During the course of the 1950s, a number of establishments offering snacks and refreshments appeared in often frequented parts of the centre of Brno. One of these was the milk bar that opened in 1950, right on the main square, náměstí Svobody. This purveyor of dairy delicacies was housed in the baroque palace on the corner of Zámečnická street. The architectural design of the bar had been drawn up a year earlier by Jiří Velek. In the years 1958–1959, other milk bars would appear: one near the railway station (designed by Zdeněk Řihák and Jaroslav Brychta) and one on Česká street (by Jaroslav Brychta).

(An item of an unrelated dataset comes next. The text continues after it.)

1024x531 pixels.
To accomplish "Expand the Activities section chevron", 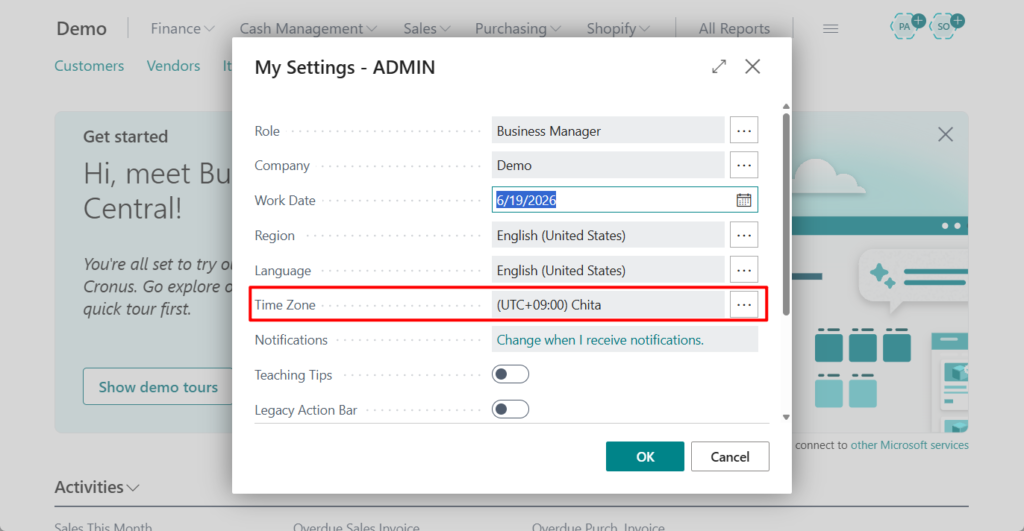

Architect Jiří Velek, who would go on to design the Keramoprojekt building in 1962, located the new milk bar in the ground floor business space of the four-story building. The main entrance was set between two large shop windows, which gave the interior of the bar a light and airy character. On the façade above them, there were strips of glass bricks and a neon sign characteristic of ‘the Brussels style’ running the entire length of the facade facing the square. The artistic decoration of the milk bar was done in the years 1953–1955 by the Brno painter Bohumír Matal, a member of Group 42, who devoted himself to painting, sgraffito and ceramic architectural projects in the post-war years. For the milk bar, he used a realistically depicted motif of a herd of cows in the form of a large-format wall painting, which was similar to the interior of the nearby Tempo bar, another design by Jiří Velek (1950), in which he painted the motif of a group of horses
Nothing remains of the original interior or exterior of the milk bar, or the paintings. It closed shortly after the 1989 revolution and, after the space was reconstructed, its place was taken by the first McDonald’s fast-food restaurant in Brno.